Alright everyone, I’ve been keeping you at the edges of your seats for long enough…maybe? Regardless, now that you more or less understand the theory behind my project, let’s actually get into the details. So I’ve been doing this project for how many weeks now? 6? Yet I haven’t really given you anything about the results or analysis, so that changes today.

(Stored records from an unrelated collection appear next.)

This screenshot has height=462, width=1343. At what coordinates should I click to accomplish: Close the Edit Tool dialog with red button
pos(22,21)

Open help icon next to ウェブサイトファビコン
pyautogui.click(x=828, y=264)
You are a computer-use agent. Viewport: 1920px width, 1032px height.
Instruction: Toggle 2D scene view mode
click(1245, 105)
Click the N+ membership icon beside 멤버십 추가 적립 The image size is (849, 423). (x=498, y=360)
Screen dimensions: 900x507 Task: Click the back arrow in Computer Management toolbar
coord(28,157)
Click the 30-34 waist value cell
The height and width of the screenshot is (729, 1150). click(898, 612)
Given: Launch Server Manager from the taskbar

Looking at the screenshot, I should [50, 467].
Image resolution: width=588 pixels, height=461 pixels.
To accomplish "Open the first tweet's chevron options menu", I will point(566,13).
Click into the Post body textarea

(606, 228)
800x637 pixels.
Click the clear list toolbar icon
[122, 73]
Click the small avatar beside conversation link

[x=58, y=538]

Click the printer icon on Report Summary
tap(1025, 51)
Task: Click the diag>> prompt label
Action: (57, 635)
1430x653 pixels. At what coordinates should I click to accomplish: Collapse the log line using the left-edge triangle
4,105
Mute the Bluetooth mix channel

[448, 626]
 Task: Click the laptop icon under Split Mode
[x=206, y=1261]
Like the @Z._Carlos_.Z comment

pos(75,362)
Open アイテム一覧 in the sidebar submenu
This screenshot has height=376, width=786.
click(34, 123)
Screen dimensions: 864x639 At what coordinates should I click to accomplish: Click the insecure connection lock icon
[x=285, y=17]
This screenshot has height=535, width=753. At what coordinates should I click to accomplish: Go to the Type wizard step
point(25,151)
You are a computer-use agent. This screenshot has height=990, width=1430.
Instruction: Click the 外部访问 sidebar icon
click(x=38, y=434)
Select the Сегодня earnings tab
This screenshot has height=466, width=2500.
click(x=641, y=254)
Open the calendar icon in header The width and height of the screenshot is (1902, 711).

Now based on my FACS results from 4 trials, which seem to be pretty precise, the best conditions are the 1.25 µM Dox, 1.25 µM Dox + Pac, and pretreatment of 1.25 µM Dox and Pac. Furthermore, it doesn’t look like the results from the pretreatment conditions are that significantly different from the Dox-only conditions. However, adding Pac to Dox seems to induced more apoptosis in the HepG2 cells than Dox alone. So since Pac targets liver cells and stops them at the G2/M checkpoint, apoptosis is induced in these cancer cells. Then Dox targets the rest of the cells, which are dividing. As a result, there are fewer HepG2 cells that can evade the effects of Dox since they go through apoptosis because of Pac. According to my Western Blot results, all the proteins are being expressed as they should, they all show an accurate trend (which will be shown and explained in more detail in the final product).
One thing I find weird however is that the last 3 conditions (2.5 µM Dox, 2.5 + Pac, and 2.5 pretreatment + Pac) don’t fit in with the trend. There’s significantly fewer apoptotic cells than the 1.25 conditions, and all the proteins are not being expressed at the levels they should be. So at first I thought maybe the concentration is too toxic, but I was wrong, because the regular concentration given to patients is over 20-30 µM. So now, I’m thinking of two theories: one being the drug decayed too fast and the cells had time to resist and repopulate (which seems a little less reasonable), and the other being that the cells switched to death because of elevated levels of ROS or oxidative stress. This is much different from apoptotic death. The latter seems much more reasonable to me, and I have to ask my professor once he gets back from India.
From now until the end of the 10 week period, I’ll just be conducting more trials for the sake of accuracy.